L’initiative a été approuvée par 15 voix pour, 12 contre et aucune abstention lors d’une séance de la Commission permanente, qui remplace la séance plénière en cas de vacances parlementaires et qui en a fait l’un des premiers sujets de débat. La loi – qui vise à annuler les poursuites pour crimes de guerre présumés commis pendant le conflit interne ou la « guerre contre le terrorisme » – sera désormais soumise à la sanction présidentielle.

Promu par la majorité de droite qui contrôle le parlement monocaméral, la loi permettra la prescription automatique de quelque 600 cas de crimes de guerre présumés faisant l’objet d’une enquête depuis plus de trois décennies, a annoncé le bureau du procureur. La présidente péruvienne, la conservatrice Dina Boluarte, dispose d’un délai pouvant aller jusqu’à 10 jours pour promulguer la loi ou la renvoyer au Congrès.

« Indigné » contre la Cour interaméricaine

La Cour interaméricaine des droits de l’homme avait demandé mardi “à l’État du Pérou de prendre les mesures nécessaires à travers ses trois pouvoirs pour garantir que le projet de loi n° 6951/2023 ne soit pas adopté, laissé sans effet ou donné effet”. prévoit la prescription des crimes contre l’humanité perpétrés au Pérou. Il a également ordonné, faisant appel à sa juridiction sur le pays sud-américain, de présenter un rapport complet et détaillé sur l’accomplissement de son mandat au plus tard le 9 août.

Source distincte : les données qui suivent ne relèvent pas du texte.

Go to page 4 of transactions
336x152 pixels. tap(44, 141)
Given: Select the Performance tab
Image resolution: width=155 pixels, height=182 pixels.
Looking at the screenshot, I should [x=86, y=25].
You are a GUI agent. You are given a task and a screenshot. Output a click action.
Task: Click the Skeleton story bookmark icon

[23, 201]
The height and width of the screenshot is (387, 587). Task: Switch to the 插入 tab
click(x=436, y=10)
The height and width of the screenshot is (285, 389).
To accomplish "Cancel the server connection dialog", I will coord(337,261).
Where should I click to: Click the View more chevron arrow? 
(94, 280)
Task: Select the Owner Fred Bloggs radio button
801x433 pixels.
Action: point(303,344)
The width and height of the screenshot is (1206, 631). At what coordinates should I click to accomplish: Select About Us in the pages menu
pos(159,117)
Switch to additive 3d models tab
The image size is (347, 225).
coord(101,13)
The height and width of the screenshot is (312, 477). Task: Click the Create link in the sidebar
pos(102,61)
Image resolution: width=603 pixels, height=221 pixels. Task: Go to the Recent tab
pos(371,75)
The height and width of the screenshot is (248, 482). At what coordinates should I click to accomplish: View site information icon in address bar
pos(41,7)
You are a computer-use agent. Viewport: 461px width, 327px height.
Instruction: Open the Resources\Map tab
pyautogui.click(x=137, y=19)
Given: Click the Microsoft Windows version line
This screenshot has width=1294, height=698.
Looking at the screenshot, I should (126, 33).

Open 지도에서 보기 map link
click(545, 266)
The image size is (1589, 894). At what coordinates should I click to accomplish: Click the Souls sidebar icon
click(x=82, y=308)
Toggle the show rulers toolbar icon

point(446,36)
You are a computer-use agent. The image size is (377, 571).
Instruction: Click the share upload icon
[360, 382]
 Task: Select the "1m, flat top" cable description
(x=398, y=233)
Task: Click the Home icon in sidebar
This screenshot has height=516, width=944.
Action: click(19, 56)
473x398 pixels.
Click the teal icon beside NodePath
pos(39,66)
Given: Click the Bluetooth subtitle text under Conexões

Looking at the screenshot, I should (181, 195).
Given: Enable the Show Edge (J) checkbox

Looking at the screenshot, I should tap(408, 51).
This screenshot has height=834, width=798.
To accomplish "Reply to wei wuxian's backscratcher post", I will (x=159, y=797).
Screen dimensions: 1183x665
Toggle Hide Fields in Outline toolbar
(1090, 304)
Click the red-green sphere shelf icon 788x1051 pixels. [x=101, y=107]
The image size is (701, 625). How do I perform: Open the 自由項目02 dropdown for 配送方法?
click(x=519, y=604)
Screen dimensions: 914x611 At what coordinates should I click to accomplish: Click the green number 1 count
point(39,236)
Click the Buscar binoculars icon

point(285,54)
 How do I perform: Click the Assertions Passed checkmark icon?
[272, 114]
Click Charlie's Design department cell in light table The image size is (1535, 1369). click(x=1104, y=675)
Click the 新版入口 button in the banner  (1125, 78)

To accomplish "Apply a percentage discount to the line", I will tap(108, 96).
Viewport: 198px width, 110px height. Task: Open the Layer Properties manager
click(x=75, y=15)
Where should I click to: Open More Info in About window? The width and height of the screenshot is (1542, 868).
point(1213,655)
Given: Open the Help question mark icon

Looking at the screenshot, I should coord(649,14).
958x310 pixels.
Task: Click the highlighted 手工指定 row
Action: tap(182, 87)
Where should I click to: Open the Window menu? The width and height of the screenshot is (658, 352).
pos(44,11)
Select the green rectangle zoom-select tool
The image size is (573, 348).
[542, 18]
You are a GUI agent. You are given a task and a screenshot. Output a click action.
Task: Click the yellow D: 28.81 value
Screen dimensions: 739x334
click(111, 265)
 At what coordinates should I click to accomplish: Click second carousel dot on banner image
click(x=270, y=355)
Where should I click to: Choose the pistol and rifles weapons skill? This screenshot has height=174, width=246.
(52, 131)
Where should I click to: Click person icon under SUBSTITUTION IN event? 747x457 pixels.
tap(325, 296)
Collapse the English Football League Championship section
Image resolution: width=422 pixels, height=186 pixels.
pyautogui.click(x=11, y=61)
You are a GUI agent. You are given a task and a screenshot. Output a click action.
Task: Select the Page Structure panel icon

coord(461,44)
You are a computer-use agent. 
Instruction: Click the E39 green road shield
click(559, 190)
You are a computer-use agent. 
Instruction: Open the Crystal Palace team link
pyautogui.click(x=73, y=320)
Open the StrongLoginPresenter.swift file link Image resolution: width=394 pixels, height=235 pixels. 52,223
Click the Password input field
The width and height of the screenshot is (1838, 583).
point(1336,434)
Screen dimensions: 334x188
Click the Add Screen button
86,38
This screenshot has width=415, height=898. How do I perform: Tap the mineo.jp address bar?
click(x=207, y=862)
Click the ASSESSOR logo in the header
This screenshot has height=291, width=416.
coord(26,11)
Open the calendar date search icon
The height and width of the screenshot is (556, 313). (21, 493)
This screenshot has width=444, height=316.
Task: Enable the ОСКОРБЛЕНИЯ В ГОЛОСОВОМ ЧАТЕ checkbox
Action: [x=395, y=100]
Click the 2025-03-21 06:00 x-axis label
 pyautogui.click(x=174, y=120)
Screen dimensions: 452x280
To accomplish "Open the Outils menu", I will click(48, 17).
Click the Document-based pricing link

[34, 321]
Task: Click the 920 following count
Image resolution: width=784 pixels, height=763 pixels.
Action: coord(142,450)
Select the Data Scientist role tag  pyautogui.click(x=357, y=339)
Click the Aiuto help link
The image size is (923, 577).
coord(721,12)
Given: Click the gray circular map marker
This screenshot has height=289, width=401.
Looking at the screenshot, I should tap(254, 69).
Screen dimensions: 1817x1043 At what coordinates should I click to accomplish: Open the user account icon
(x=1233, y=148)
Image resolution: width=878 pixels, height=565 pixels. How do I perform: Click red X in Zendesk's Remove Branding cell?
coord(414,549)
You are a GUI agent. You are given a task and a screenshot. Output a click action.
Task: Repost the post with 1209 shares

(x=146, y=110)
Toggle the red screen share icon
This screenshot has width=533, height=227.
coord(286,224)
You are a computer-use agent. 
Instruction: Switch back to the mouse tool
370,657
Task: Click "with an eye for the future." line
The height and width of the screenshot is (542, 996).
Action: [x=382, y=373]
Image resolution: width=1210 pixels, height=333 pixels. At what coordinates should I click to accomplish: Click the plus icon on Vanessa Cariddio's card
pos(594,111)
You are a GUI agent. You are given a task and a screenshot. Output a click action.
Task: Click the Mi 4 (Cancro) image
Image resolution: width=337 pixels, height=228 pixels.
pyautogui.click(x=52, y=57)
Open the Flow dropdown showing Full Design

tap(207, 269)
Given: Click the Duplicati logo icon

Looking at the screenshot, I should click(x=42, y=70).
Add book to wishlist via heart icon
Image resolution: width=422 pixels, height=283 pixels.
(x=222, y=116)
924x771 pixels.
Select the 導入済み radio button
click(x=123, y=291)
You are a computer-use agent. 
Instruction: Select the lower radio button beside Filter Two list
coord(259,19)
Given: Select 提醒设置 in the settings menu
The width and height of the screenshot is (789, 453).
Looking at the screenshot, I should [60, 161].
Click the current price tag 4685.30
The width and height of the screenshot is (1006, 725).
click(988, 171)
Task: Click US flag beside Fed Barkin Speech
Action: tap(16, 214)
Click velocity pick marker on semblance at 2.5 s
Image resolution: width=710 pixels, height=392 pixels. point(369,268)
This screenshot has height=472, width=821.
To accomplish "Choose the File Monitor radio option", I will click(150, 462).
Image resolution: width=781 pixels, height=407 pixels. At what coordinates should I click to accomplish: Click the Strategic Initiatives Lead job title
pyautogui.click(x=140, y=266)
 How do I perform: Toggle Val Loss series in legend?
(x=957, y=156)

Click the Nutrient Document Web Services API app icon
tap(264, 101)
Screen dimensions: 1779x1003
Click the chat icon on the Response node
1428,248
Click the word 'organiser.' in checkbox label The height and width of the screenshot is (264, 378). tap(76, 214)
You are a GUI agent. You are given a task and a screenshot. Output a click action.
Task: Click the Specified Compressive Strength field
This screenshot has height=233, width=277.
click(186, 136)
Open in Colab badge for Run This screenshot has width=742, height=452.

Le projet a été proposé par le parti Fujimori Fuerza Popular et l’ultra-conservateur Renovación Popular, un groupe composé en partie d’anciens chefs des forces armées. “L’objectif de la loi est d’interrompre les procès et de libérer ceux qui ont été condamnés”, a déclaré à l’AFP le député de Fuerza Popular, Fernando Rospigliosi, l’un des promoteurs de l’initiative. “Il existe des cas dans lesquels (le système judiciaire) a utilisé illégalement le crime contre l’humanité pour justifier la condamnation sur la base de crimes prescrits, comme les disparitions”, a-t-il ajouté.

Le président du Conseil des ministres du Pérou, Gustavo Adrianzén, avait quant à lui exprimé son indignation face à l’ordonnance de la Cour interaméricaine. “Indigné, absolument indigné, par ce qui a été décidé par la Cour interaméricaine des droits de l’homme, qui décide de la manière la plus inhabituelle”, a déclaré Adrianzén interrogé sur la question. Le ministre a ajouté qu'”il est intolérable” que la Cour supranationale. appelle les trois pouvoirs “d’un État membre souverain”, comme le Pérou, à ne pas approuver ou appliquer une loi.